Tuesday, August 17, 2010

I can totally do this

The problem with having really hot friends of the opposite sex is that it can get really difficult to avoid objectifying them. I had a conversation with one of the hot men in my life last night during our Monday evening ride. This is racing season, so he’s really lean and cut. I had to keep reminding myself to look at his wheel and not his ass when I drafted behind him on our return trip. I wouldn’t say that this is necessarily a complaint. I’m just admitting that I am human and just as influenced by flesh as the next person. I didn’t really think much about whether or not he does the same thing in his head when our positions are reversed; I just brushed it off as part of the territory. It’s not quite like hanging with Killa B, who I occasionally remind that he’s got the nicest set of cheeks I’ve seen on a straight man in years. With OMB, I do my best to steer conversations out of that territory when they threaten to go gutter. He’s got a pretty serious GF. I had my chance to make something happen with him years ago, but decided that I’d rather be friends. I have never regretted that choice. He is a good friend. I can’t say that about any ex BF.


During our convo last night, he had what I like to call “race brain”. He has been consistently fatigued for so long that he’s starting to lose his mind. The condition is temporary and usually not dangerous. Outside of him needing to take a little bit more caution crossing the street, he should live to recover from it. He couldn’t hold much of a conversation. He couldn’t concentrate on any topic in particular. He took a while to figure out when I was poking fun at him. He almost got hit by a semi when he took his eyes off the road. Poor guy. At one point during the ride (right after the semi incident), I looked over at him and thought ‘you are so lucky that you’re hot.’ For the rest of our ride, I pretty much just looked after him as much as possible, nodded when he spoke and tried my best not to openly check him out.

We talked at length about training because we’re both on that page right now. I asked about how far we’d ridden, and he said that his odometer wasn’t working. “You suck.”

“Why don’t you get your own damn odometer?”

“I need an odometer like I need a scale.” One thing I have learned recently is that I should not measure things that are not important. I explained to him about how my OCD latches on to something and doesn’t let it go – like weight. Working at a fitness and health-oriented company, it is common for women to get obsessed with their weight. Also, I work with a whole mess of athletes. As someone who is not inclined toward athletic competition, it can be especially stressful. Many of the women here count every calorie they consume and track their workouts every day. I, on the other hand, lead a more intuitive lifestyle. I’m not a small woman, but my doctor isn’t concerned about my weight, my BMI is in a healthy range and I’m stronger and fitter than the average person walking on the street. I’m even stronger than some of the athletes I work with. Most importantly, I am happy with it. Well, I thought I was happy with it.

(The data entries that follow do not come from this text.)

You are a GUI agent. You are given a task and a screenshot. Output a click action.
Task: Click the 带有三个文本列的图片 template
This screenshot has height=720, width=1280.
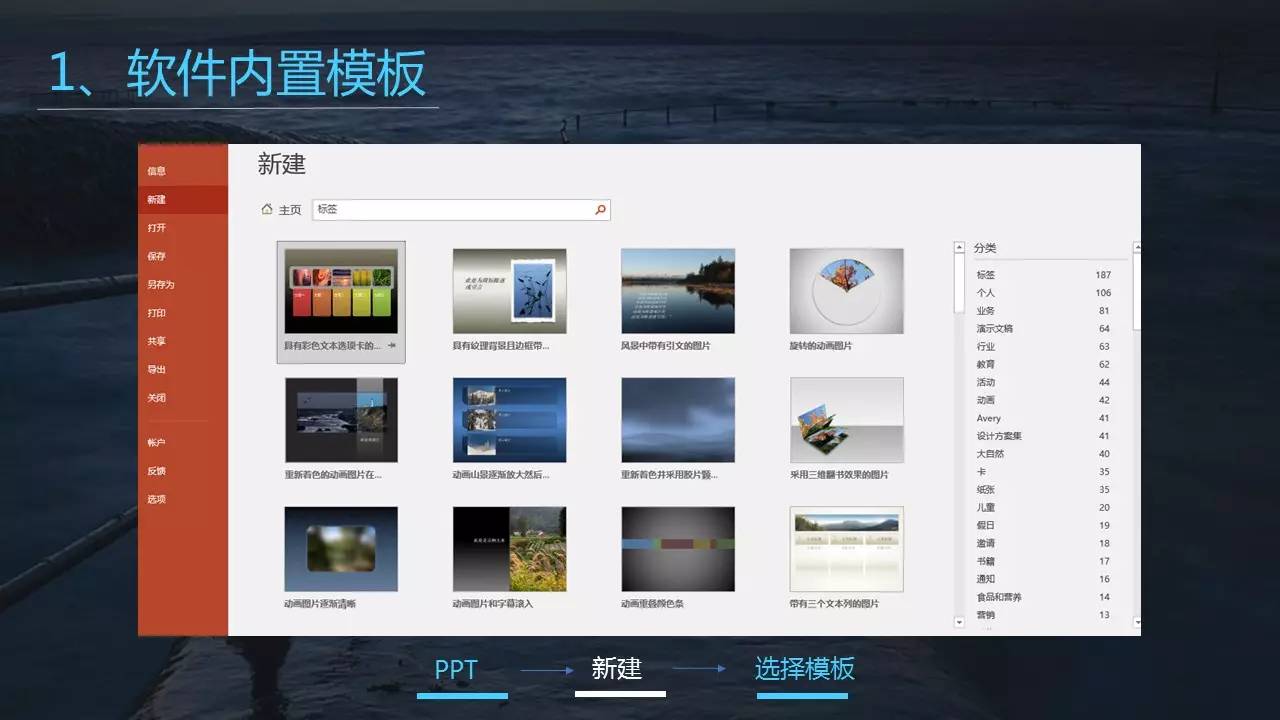tap(847, 548)
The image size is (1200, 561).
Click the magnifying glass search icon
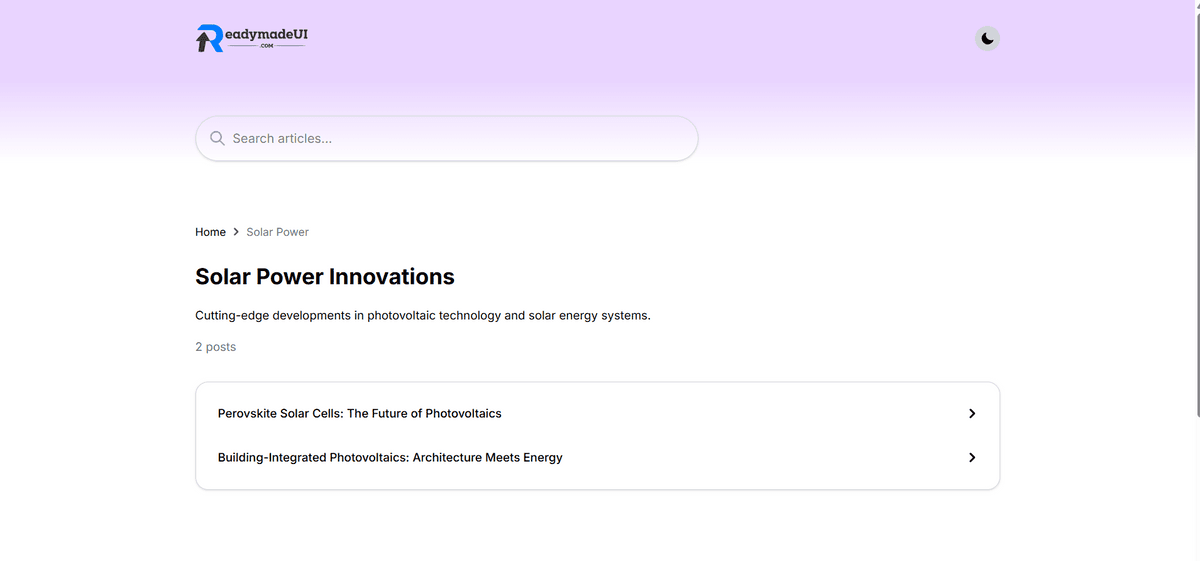(217, 138)
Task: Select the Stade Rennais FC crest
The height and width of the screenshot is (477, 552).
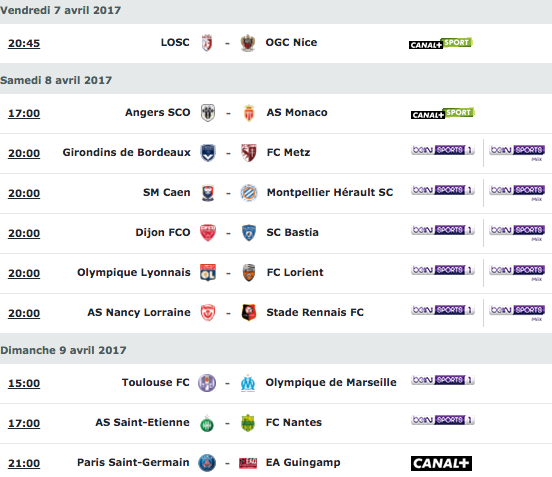Action: click(x=249, y=313)
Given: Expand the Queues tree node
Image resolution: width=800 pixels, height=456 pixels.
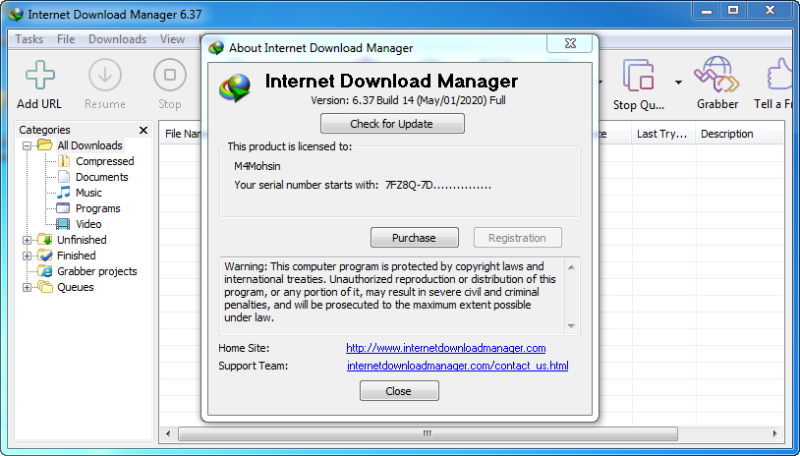Looking at the screenshot, I should (27, 288).
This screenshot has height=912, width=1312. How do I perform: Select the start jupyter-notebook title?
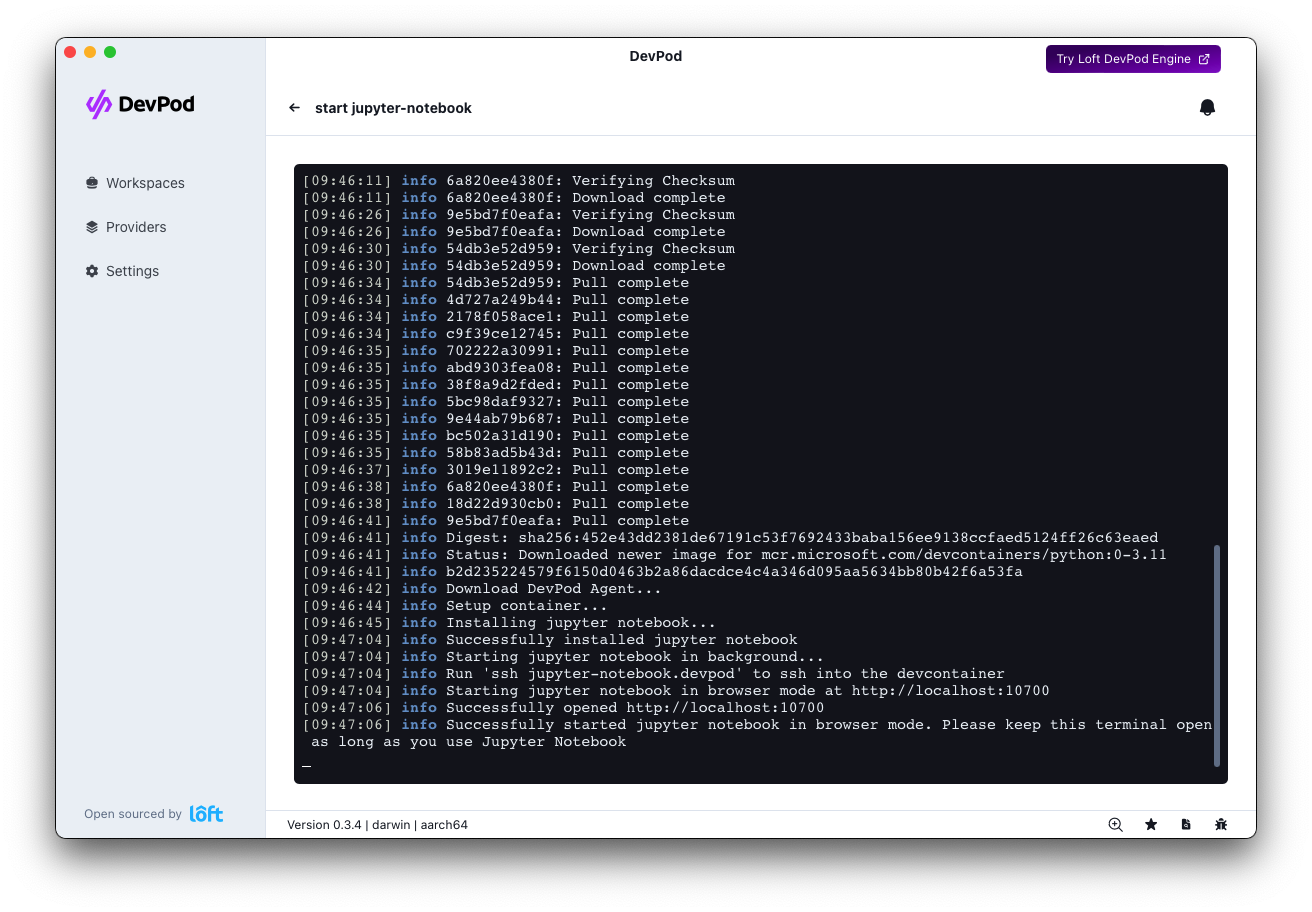391,108
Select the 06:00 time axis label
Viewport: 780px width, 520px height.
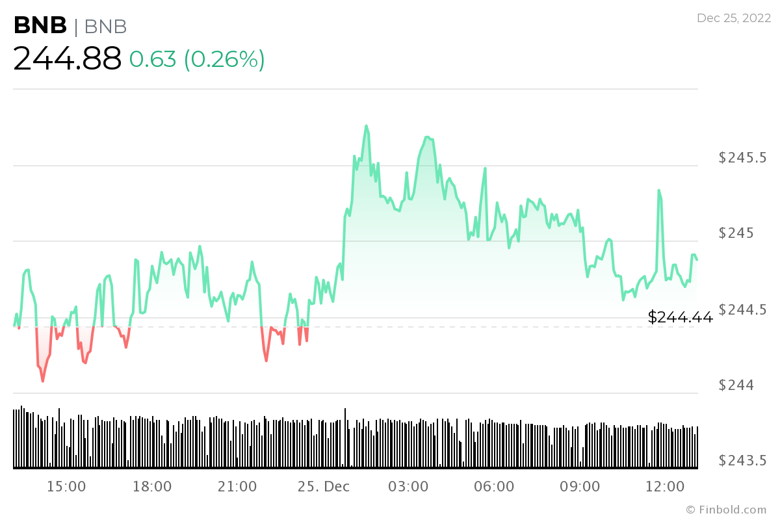coord(494,486)
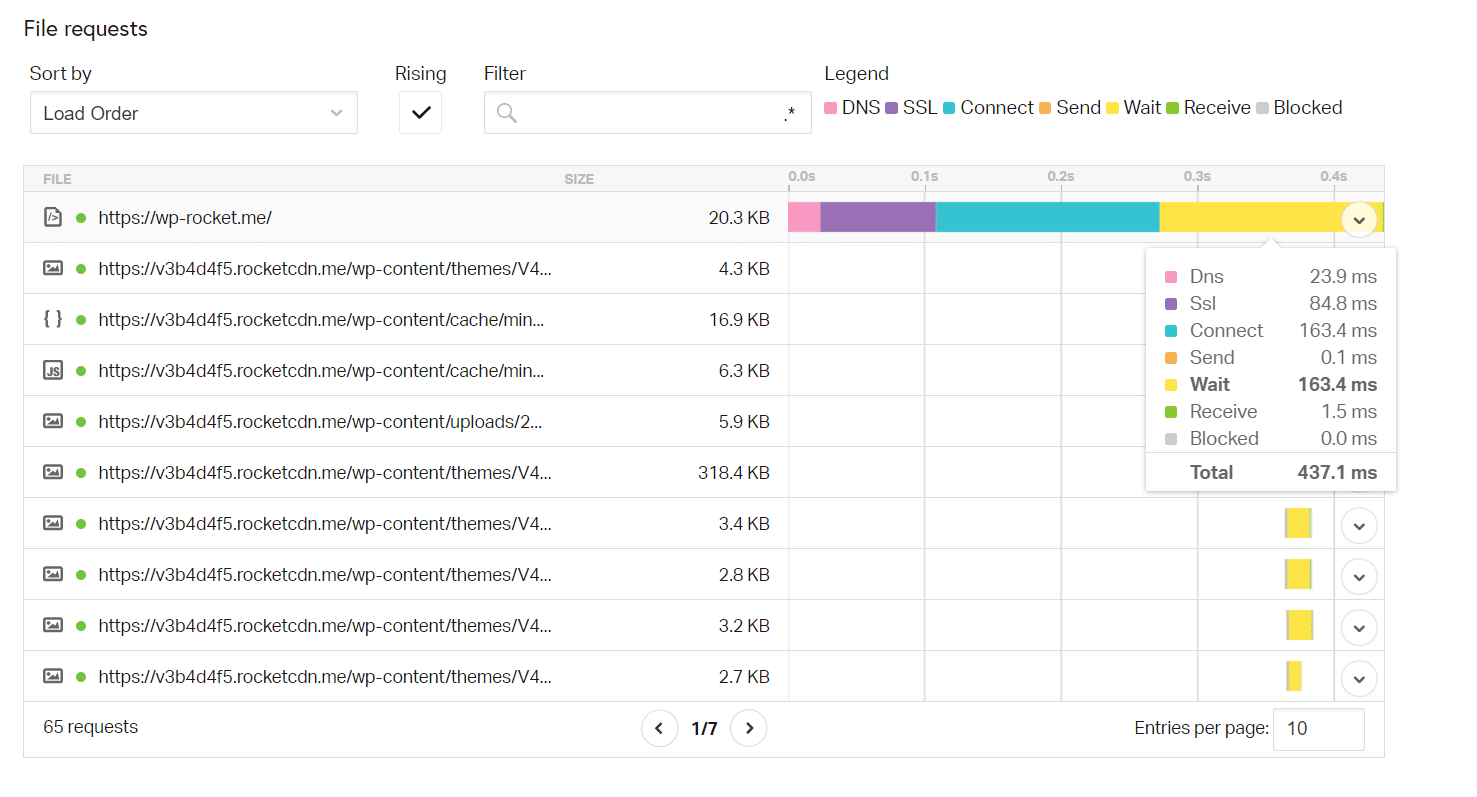Viewport: 1477px width, 797px height.
Task: Click the image icon of the 4.3 KB file
Action: [53, 268]
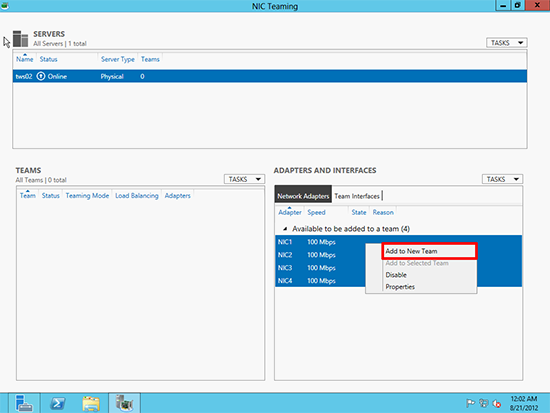550x413 pixels.
Task: Select Properties from the context menu
Action: (x=400, y=287)
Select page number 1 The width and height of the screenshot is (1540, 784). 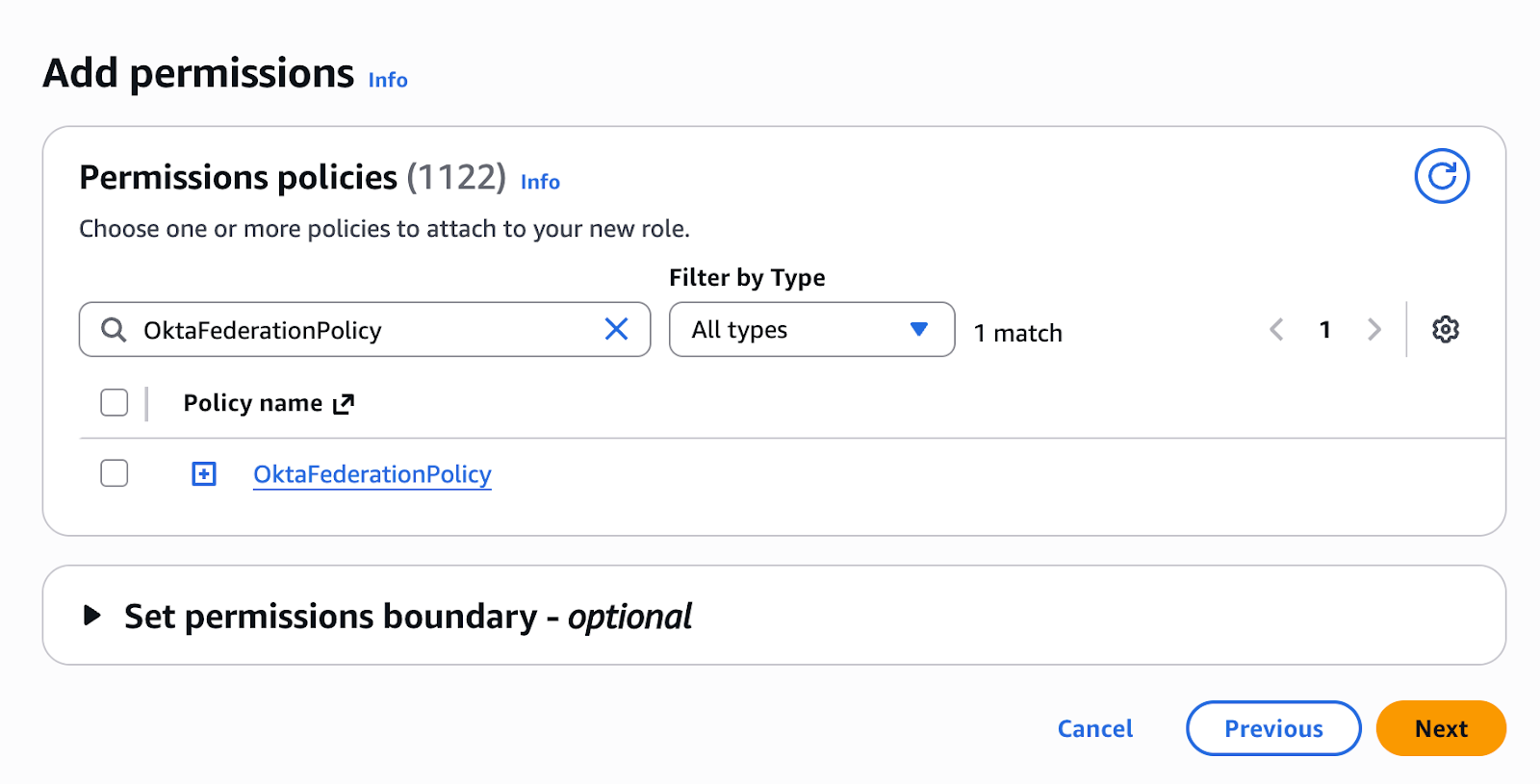(1324, 330)
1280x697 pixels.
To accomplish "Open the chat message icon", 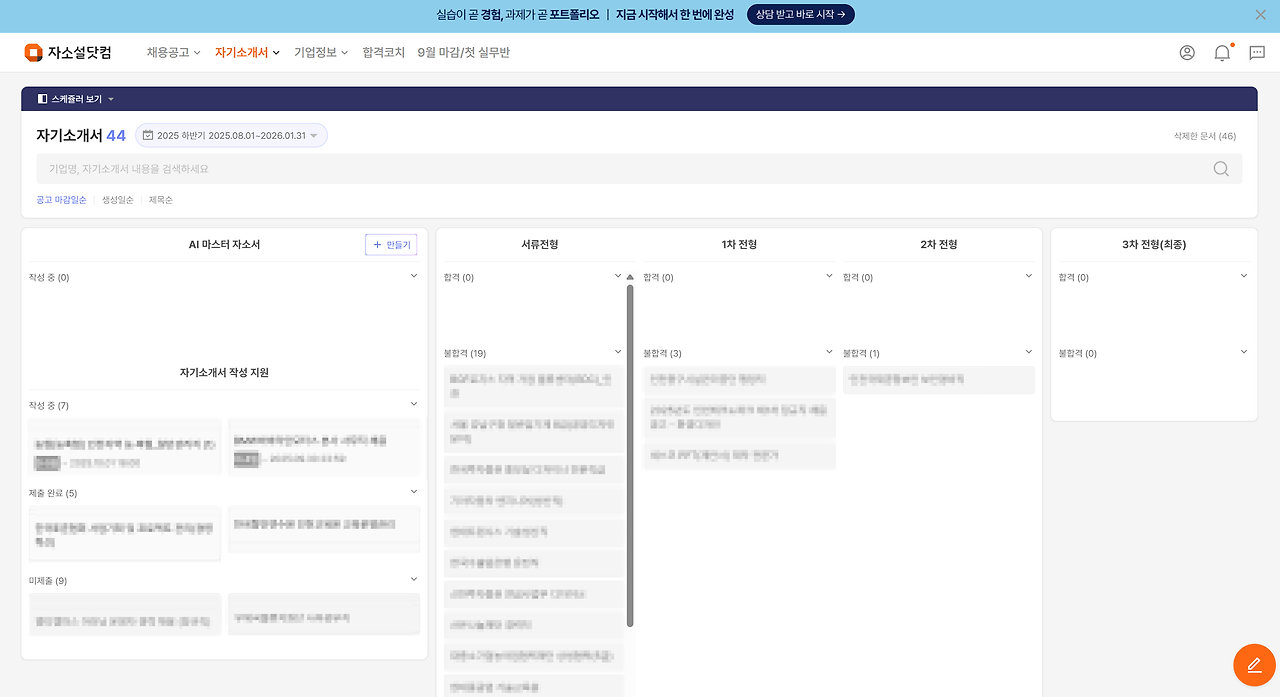I will pos(1256,52).
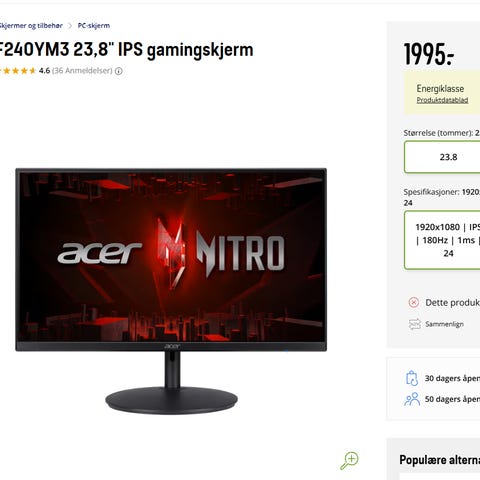Click the Populære alternativer heading
The width and height of the screenshot is (480, 480).
tap(440, 460)
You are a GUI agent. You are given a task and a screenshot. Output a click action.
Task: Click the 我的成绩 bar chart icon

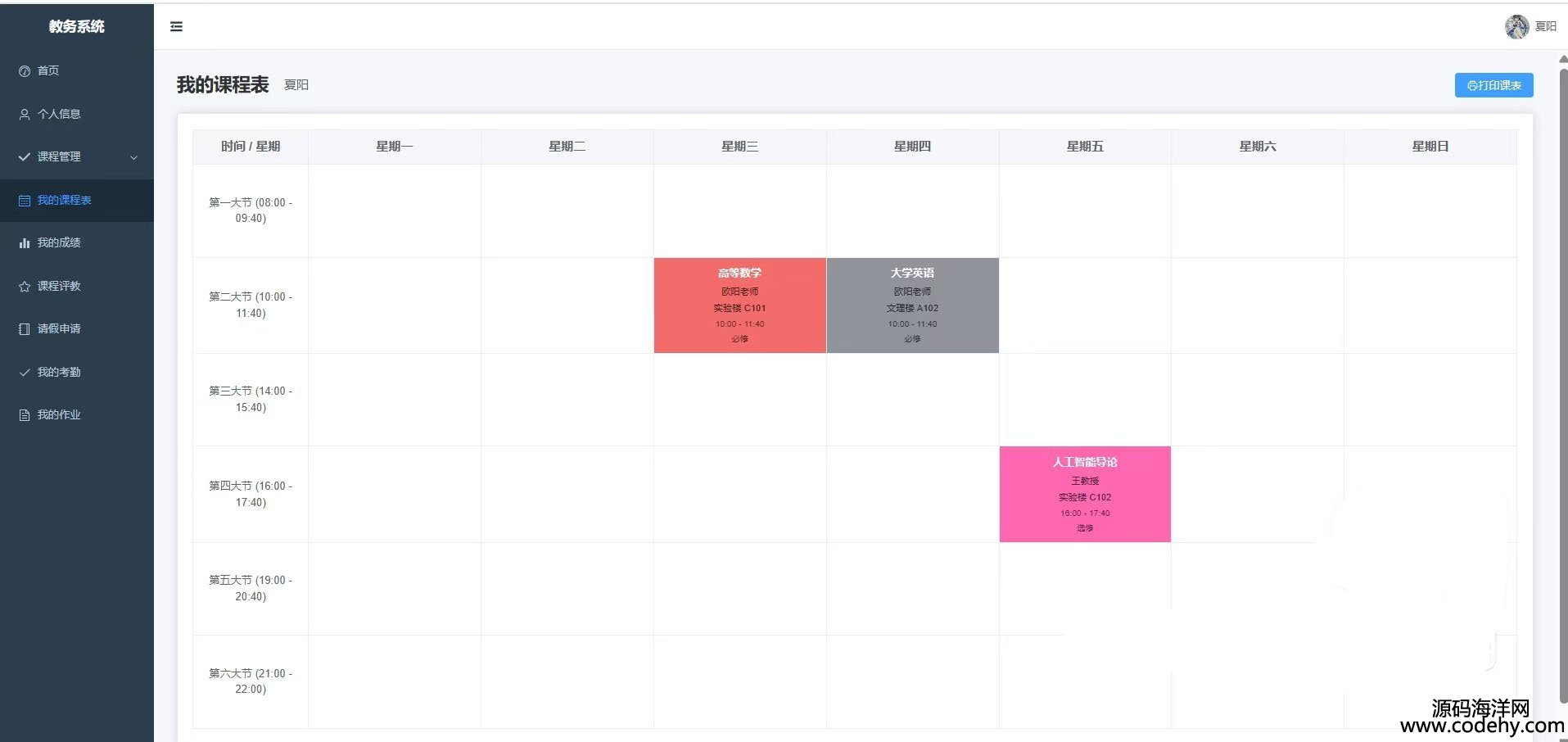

Once I started running again, it brought up feelings of inferiority. I want to have better stamina, go faster, play harder and have my skin pull taut over my muscles. The issue I am having is with the ridiculous amount of maintenance this requires. I like the idea of lazy Sundays, relaxing vacations and luxurious spa retreats. My idea of a fun time is not a 7 mile run uphill with sweat pouring down my face, my back and the crack of my ass. Well, that didn’t used to be my idea of a fun time. I am changing my perspective in this regard.

I still want to avoid becoming obsessed with my weight and focus intently on the training itself. OMB said that he could barely run two blocks without stopping. He is awesome on a bike though. Like anything else, it’s just conditioning. “The beginning is always hard.” I told him. “I’ve done it before, so I know I can do it. It’s all in my head. I just have to make up my mind to stick it out and it’ll get easier.”

This morning I got up at 6 to run the lake. This is a good time for me because the sky has some light in it but there aren’t very many people out there yet. When I went out at an earlier time last week, I felt afraid because I was alone and there were random men just wandering around in the dark. Every time my thoughts started going into self-defeat, I made a conscious decision to shut them up and just deal with it. Whining and complaining never helps anything. In my determination to just be in the moment instead of fighting myself, I actually had a breakthrough! It was my strongest run so far, and my upset stomach didn’t happen until I was already back home. Ideally I wouldn’t get an upset stomach at all, but that should get better as I get more conditioned to it. If I remember correctly, it takes a few weeks of relatively hard training to get past it. Then I rode my bike to work and I did about 2/3 of the workout in my Tuesday afternoon personal training hour. I mainly showed up to provide my counterparts with moral support. We did a bunch of push-ups, so it was beneficial. When I do hit the bed tonight (earlier than the usual 10PM), I will probably sleep solid for at least 8 hours. I’m going to try to give myself 9.5 hours of uninterrupted sleep. I’m aiming for falling asleep around 9ish. That probably means no TV.